+++ AUSZUG

Für viele langjährige Yogis gehört auch die Ernährung zum Yoga dazu. Warum ist das so? Ich bemühe mich ja stets, Yoga als ganzheitliches Konzept darzustellen: Yoga ist eine Philosophie, die in alle Lebensbereiche integriert werden kann. Das Ziel ist dabei immer ein zufriedenes & gesundes Leben. Dass die Ernährung wichtig für einen gesunden Lebensstil ist (ganz unabhängig von Yoga), wird jedem einleuchten. Und genau deshalb kann unsere Ernährung ein zentraler Aspekt einer Yogapraxis sein. Doch gleich vorweg: Es gibt nicht die eine, yogische Ernährung. Es geht meiner Meinung nach viel mehr darum so zu essen, wie es für deinen Körper gesund und richtig ist. Jeder Körper hat individuelle Bedürfnisse.

Selbstwahrnehmung

Wir üben Yoga mit dem Ziel wieder eine Einheit aus Körper und Geist (und Seele) zu kreieren. Viele Menschen haben die Verbindung zu ihrem Körper gekappt, sie spüren sich kaum mehr. Unter anderem über die Asanapraxis stärken wir diese Selbstwahrnehmung, wodurch wir dann die Basis für eine yogische Ernährung schaffen. Denn nur wer sich selbst überhaupt spürt, kann erkennen, welche Lebensmittel ihm wann gut tun und welche Zutaten besser ganz vom Speiseplan zu streichen sind. Außerdem können wir über eine gestärkte Wahrnehmung auch wieder zunehmend spüren, wann wir wirklich hungrig sind und wann wir beispielsweise aus Langeweile essen. 

Die Gunas und Ernährung

Immer wieder werden auch die Gunas als Grundlage für eine yogische Ernährung genannt. Was hat es damit auf sich? 
Die 3 Gunas sind bestimmte Eigenschaften, die laut einer der ältesten, indischen Philosophien (dem Samkhya) in jedem Menschen existieren. Mithilfe unserer Yogapraxis versuchen wir die 3 Gunas in Balance zu halten.

++++++
+++ ANGEZEIGTE DATEN

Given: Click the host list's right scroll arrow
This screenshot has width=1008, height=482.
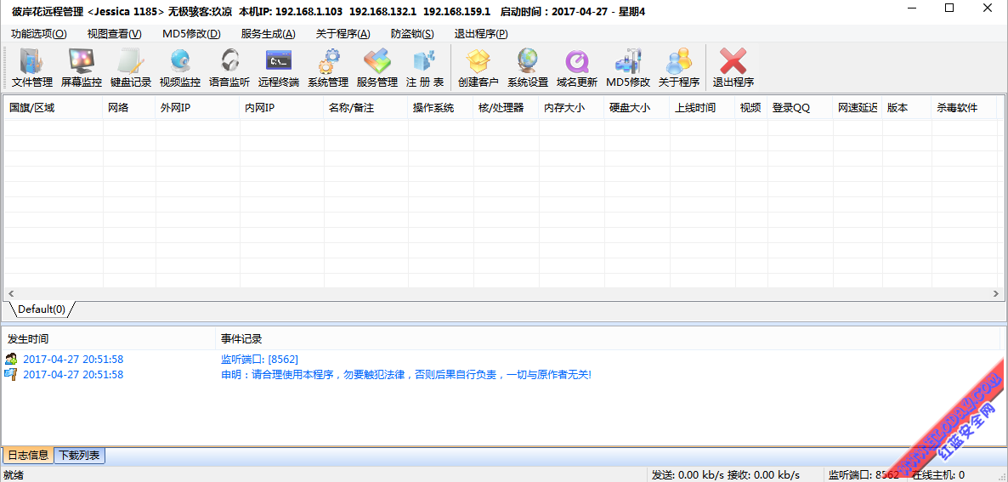Looking at the screenshot, I should 997,293.
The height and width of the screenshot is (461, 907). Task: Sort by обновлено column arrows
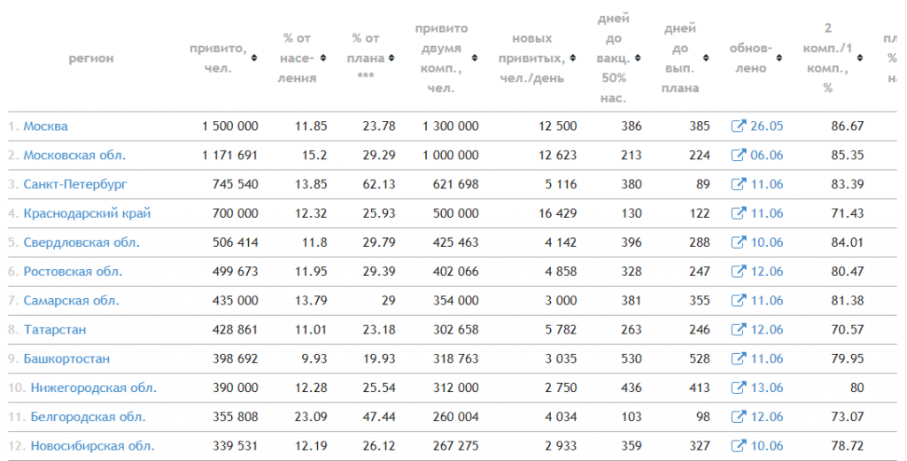(779, 58)
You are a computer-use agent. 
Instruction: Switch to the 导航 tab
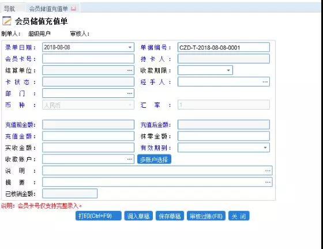[9, 9]
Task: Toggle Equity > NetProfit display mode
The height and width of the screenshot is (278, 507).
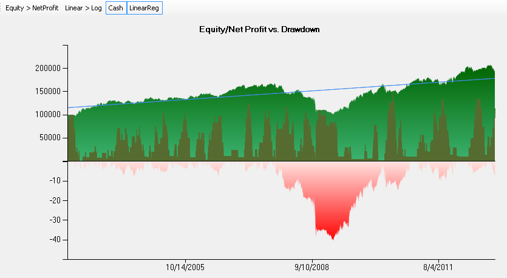Action: (x=31, y=8)

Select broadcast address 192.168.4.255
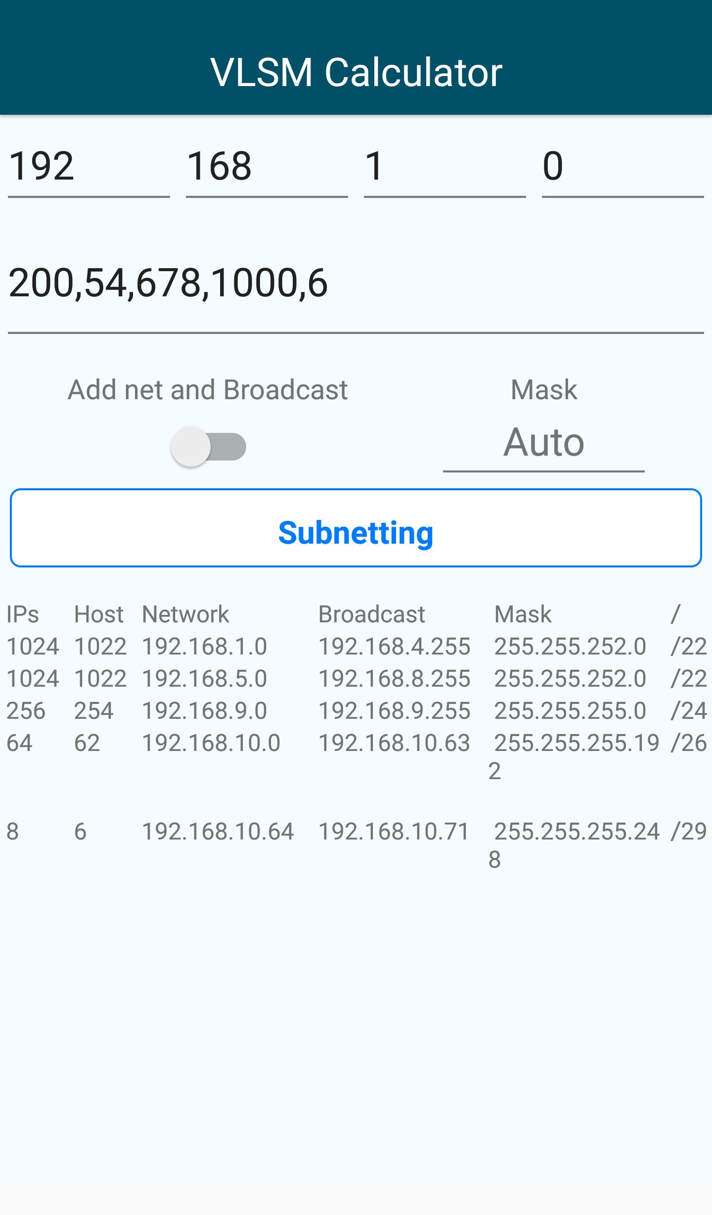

++++++

- AUFGABE:
Wie heißt laut dem Auszug über Yoga und Ernährung die alte indische Philosophie, nach der die drei Gunas in jedem Menschen vorhanden sind?

- LÖSUNG:
Samkhya